Alerting on a % of nodes seeing a condition generally leads to a higher signal-to-noise ratio (i.e. when there is an actual issue), but some of these can still be pretty annoying so might need individual tweaking.
### Finalized Epoch Stalled on % of nodes we run on a network
#### Description:
Only alerts if more than 35% of our nodes on a network have had a stalled finalized epoch for more than 20mins.
#### Alert config:
```yaml
evaluate_every: 1m
for: 2m
expression: $A > 0.35
```
#### Query:
```prometheus
count by (network)(
count by (instance, network)(
changes(beacon_finalized_epoch{network!=""}[20m]) == 0
)
)
/
count by (network)(
count by (instance, network)(
beacon_finalized_epoch{network!=""}
)
)
```
### Head slot not advancing on % of nodes we run on a network
#### Description
Only alerts if more than 30% of our nodes on a network have had a stalled head slot for more than 20mins. Same as above, trying to reduce noise.
#### Alert config:
```yaml
evaluate_every: 1m
for: 5m
expression: $A > 0.35
```
#### Query:
```prometheus
count by (network) (
count by (network, instance)(
changes(
beacon_head_slot{network!=""}[15m]
) == 0
)
)
/
count by (network) (
count by (network, instance)(
beacon_head_slot{network!=""}
)
)
```
### Justified -> Finalized distance greater than 1 on % of nodes we run on a network
#### Description
Same as above, but for finalized -> Justified distance.
#### Alert config:
```yaml
evaluate_every: 1m
for: 5m
expression: $A > 0.35
```
#### Query:
```prometheus
count by (network)(
count by (network, instance)(
(
beacon_current_justified_epoch{network!=""}
-
beacon_finalized_epoch{}
) > 1
)
)
/
count by (network)(
count by (instance, network)(
beacon_current_justified_epoch{network!=""}
)
)
```
### More than 2 reorgs in 5 mins on % of nodes we run on a network
#### Description
Same as above, needs 30% of our nodes on a network to have seen more than 2 reorgs in the last 5 minutes to fire.
#### Alert config:
```yaml
evaluate_every: 1m
for: 0m
expression: $A > 0.30
```
#### Query:
```prometheus
count by (network)(
count by (instance, network)(
increase(
beacon_reorgs_total{network!=""}
)[5m] > 2
)
)
/
count by (network)(
count by (instance, network)(
beacon_head_slot{network!=""} # note that this query is actually just giving us a "total number of nodes that we are running on the network
)
)
```
### Trailing distance greater than 50 slots for % of nodes we run on a network
#### Description
Same as above, needs 30% of our nodes on a network to be trailing behind the wall clock slot to fire.
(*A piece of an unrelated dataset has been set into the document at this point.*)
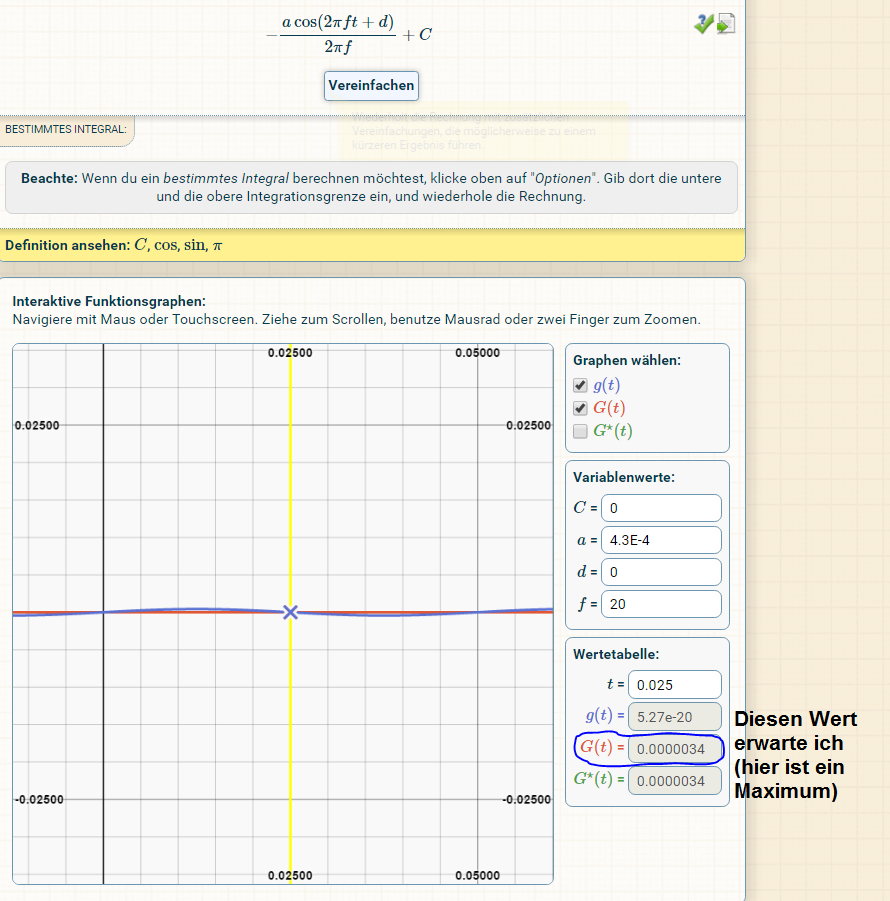The height and width of the screenshot is (901, 890).
Task: Uncheck the G(t) graph checkbox
Action: (580, 408)
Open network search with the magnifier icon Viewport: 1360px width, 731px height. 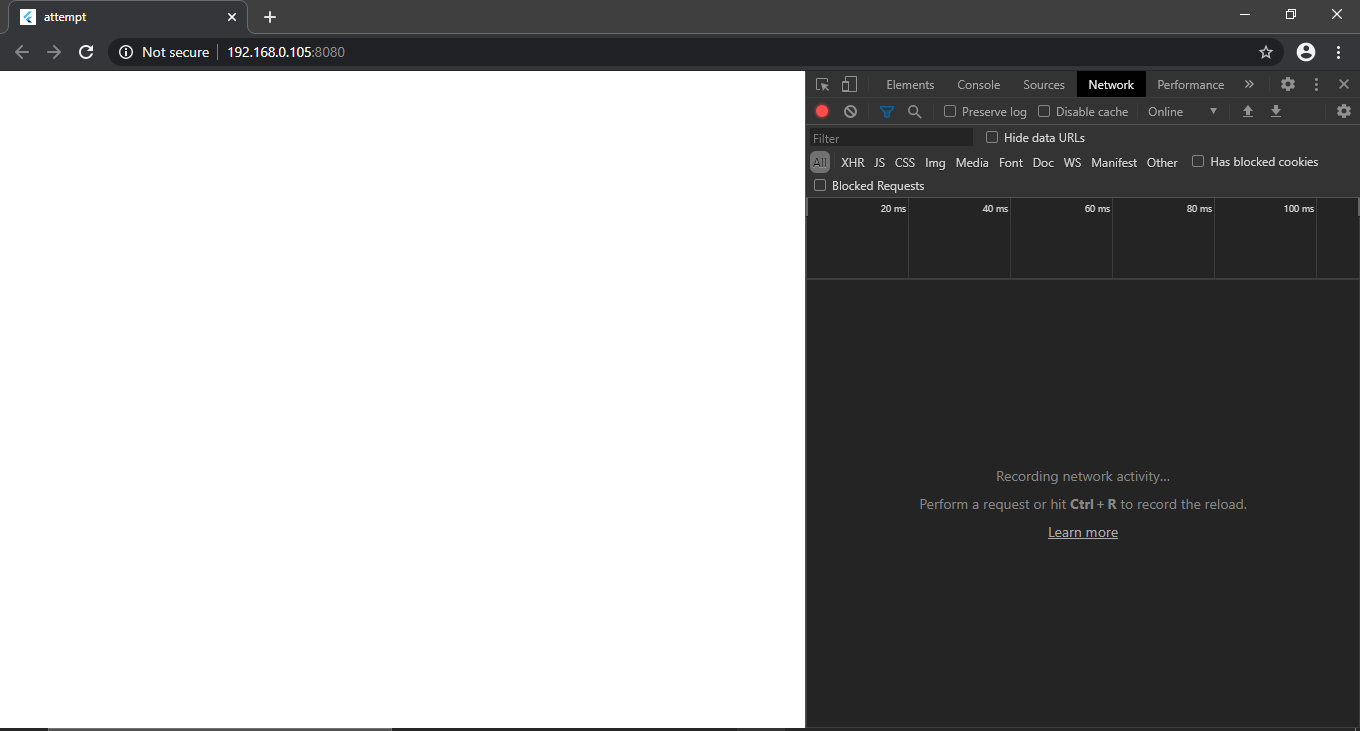(914, 111)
Note: Have barely seen this one fire, might need double checking.
#### Alert config:
```yaml
evaluate_every: 1m
for: 5m
expression: $A > 0.30
```
#### Query:
```prometheus
count by (network)(
(
beacon_slot{
network!="",
}
-
beacon_head_slot{}
) > 50
)
/
count by (network)(
(
beacon_slot{
network!="",
}
-
beacon_head_slot{}
)
)
```
### Less than 5 peers for 5 minutes for % of nodes we run on a network
#### Description
Same as above, needs 30% of our nodes on a network to have less than 5 peers for the last 5 minutes.
#### Alert config:
```yaml
evaluate_every: 1m
for: 20m # large `for` value here to try and account for fresh networks. Should probably be much lower (1m?) for setups that aren't experiencing a network startup/genesis frequently
expression: $A > 0.30
```
#### Query:
```prometheus
count by (network)(
sum by (instance, network)(
avg_over_time(
libp2p_peers{network!=""}
)[5m]
) < 5
)
/
count by (network)(
count by (instance, network)(
libp2p_peers{network!=""}
)
)
```